Ah-Fat laughed. “If you could read and write, then you wouldn’t have to get someone to write your letters to me, and you’d save all those eggs, and all that tea, and cash. You don’t even know what your letter-writer actually wrote. When I sent you a cheque, you didn’t know how much it was for, so you could have been cheated, and you’d never know.”
Mrs. Mak laughed too, showing all her chipped teeth. “Yes, you’re right. So long as she doesn’t cost too much in school fees or slack off around the house. Then when you have a daughter, it’s up to you whether you ed
ucate her.”
They fell silent. Mrs. Mak looked up. She could see a fuzzy brightness, so she knew the sun had risen to its zenith and the shadows cast by the trees in the paved courtyard would be at their shortest. There was a vibration in the “eyes” within her ears, and she “saw” hosts of worms rustling through the soil under the roots of the banyan tree in the courtyard. It was nearly the end of the first month of the new year. As soon as the earth changed, would be time for ploughing and sowing. Ah-Fat’s wedding had to take place before that started. Tomorrow, a day would have to be fixed.
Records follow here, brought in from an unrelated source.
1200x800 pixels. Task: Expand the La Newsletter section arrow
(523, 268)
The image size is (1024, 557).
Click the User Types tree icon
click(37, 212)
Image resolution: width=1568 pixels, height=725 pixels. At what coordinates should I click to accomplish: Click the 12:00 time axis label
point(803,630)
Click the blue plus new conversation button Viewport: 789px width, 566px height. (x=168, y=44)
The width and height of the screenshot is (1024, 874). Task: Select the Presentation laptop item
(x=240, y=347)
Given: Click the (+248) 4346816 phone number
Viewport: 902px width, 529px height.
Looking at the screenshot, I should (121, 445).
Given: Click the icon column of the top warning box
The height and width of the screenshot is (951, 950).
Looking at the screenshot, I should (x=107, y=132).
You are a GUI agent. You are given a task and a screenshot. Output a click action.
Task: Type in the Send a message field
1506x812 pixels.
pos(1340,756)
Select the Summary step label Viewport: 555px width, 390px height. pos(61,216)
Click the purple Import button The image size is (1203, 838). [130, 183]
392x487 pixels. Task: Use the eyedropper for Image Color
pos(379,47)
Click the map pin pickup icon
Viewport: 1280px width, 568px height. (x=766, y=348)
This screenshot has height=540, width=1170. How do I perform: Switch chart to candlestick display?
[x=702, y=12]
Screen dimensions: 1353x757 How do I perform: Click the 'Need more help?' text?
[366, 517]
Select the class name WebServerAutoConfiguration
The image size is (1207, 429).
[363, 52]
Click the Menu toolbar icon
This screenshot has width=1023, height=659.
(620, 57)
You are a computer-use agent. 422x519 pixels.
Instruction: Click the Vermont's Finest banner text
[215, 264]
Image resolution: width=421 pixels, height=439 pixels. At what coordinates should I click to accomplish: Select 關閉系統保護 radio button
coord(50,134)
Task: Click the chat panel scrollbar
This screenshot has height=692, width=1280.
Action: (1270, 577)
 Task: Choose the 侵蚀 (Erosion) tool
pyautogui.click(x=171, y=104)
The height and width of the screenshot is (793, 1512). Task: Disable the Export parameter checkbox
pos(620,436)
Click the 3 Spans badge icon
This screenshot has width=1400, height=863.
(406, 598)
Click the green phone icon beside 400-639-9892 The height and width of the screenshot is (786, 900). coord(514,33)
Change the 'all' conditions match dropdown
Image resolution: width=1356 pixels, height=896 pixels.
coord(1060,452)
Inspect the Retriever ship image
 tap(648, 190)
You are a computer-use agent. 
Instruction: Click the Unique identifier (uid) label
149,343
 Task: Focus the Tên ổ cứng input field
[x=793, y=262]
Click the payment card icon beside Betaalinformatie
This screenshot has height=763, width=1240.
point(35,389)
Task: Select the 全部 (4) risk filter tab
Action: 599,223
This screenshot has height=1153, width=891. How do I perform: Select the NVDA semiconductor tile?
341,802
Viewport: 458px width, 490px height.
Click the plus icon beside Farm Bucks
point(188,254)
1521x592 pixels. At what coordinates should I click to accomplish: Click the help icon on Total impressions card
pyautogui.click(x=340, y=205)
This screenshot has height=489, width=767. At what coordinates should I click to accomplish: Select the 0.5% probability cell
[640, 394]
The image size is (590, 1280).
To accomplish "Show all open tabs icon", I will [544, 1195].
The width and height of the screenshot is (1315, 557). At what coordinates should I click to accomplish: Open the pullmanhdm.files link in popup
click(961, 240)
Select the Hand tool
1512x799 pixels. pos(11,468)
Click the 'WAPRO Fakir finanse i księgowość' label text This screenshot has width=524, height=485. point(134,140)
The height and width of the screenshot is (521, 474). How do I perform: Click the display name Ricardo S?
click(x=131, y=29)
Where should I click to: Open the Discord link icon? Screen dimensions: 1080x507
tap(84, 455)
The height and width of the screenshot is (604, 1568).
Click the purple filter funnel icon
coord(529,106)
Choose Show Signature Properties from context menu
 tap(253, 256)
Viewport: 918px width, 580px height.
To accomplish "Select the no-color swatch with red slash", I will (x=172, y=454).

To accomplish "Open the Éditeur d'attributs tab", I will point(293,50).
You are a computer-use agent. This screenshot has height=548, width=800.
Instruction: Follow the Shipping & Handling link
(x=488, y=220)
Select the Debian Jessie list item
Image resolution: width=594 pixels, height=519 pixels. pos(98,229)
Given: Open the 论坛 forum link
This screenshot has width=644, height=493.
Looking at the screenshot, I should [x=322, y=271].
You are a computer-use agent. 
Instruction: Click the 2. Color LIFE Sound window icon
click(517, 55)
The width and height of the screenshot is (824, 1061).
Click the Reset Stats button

“Ah-Fat, you little fool!” Mrs. Mak exclaimed, feeling in the basket. “Why are you throwing in all the pods?”
Ah-Fat roused himself hurriedly, to find he had thrown all the peas away and put the pods in the basket. He scrabbled around picking up the peas, and rinsed the dirt off them in a bowl of water.
“Is Six Fingers betrothed to anyone, Mum?” he asked.
“At the end of last year some people from Sai Village came here visiting relatives and saw the scrolls hung in their house. When they found out Six Finger had done them, they got the matchmaker to propose the son of the family to her. But Six Fingers refused. Her mum and dad are still alive but they didn’t want to take her back. That makes her really an orphan with no one to decide things for her. So she’s her own mistress now. But it’s not proper, putting a girl’s calligraphy and paintings on show to strangers.”
“Why did she say no?”
“She said the boy was illiterate.”
Ah-Fat pushed the basket aside and fell on his knees, on top of all the pea pods.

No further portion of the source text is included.